After a while, Big Macintosh turned to look at her once more. "Miss Rarity, would it be quite all right if – "

Immediately Rarity's often rather overactive imagination sprang into action. If she were to go with him to the Gala? Accompany him on a walk around the fields? Go back to the farm for some apple cider? Oh my! It was all quite too much! She fanned herself with one hoof. "Oh, Macintosh, I am sorry. Maybe another time, it's – "

He blinked. "Oh. Well tha's all right, Miss Rarity. Them apples can wait, ah guess."

"After all, we barely know – what?"

"Ah don't have to leave right now, if yer still need me here," he explained patiently. "It's jes' that Applejack was wantin' me home early today, on account of the red apples bein' in need of some prunin'."

"Oh! Oh my, I see!" Rarity hastily composed herself, and swept the glasses of lemonade away. "No, Macintosh, of course! You may go, I have all your measurements, and will start work on the sewing forthwith."

He scrambled to his feet and bowed gratefully. "Ah thank ye kindly, Miss Rarity. 'Tis most ahpreciated."

She giggled girlishly behind one hoof. So gallant! "Why, Big Macintosh, I do believe you will fit in just perfectly with the ponies at the Gala!"

He paused with one hoof on the door. "Do yer really think so?"

"I know so," she said firmly, pulling a spool of thread from a box. "Your manners are impeccable."

"Well ah do try," he said humbly. "Granny Smith always said that a li'l manners takes a pony far."

"Granny Smith would be quite right," ascertained Rarity. "They are going to love you at the Gala."

After a pause, Big Macintosh replied, "and ahm sure they'd all jes love you down at the farm."
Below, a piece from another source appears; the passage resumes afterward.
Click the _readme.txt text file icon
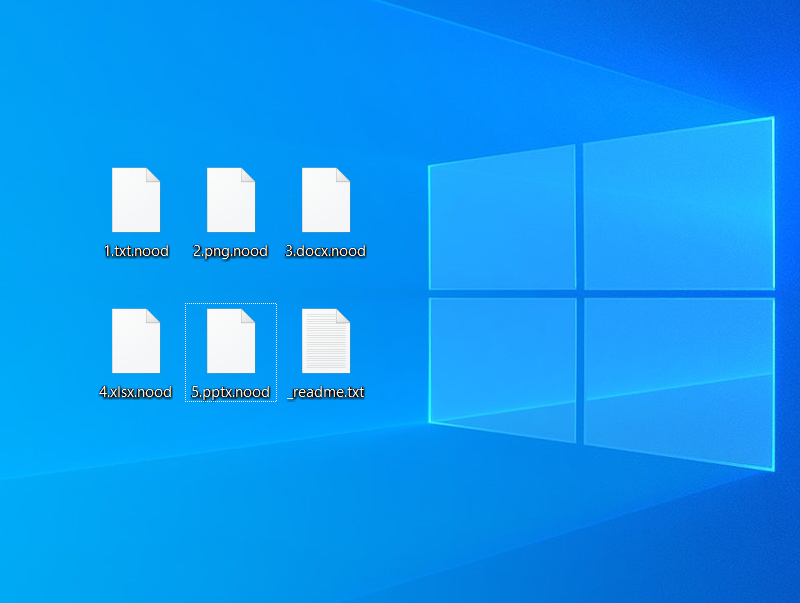Viewport: 800px width, 603px height. pyautogui.click(x=326, y=342)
Again, Rarity giggled in that way he found so fascinating. Why didn't Applejack ever giggle like that? "Well, I'll be sure to make a visit sometime."

"We'd like that verrae much, Miss Rarity. Y'all take care now."

"See you in a few days." Rarity allowed herself to be distracted by sewing up the first seam on Apple Brioche's waistcoat.

"Miaow." Opalescent settled herself on the stool, and fixed her owner with an almost knowing look.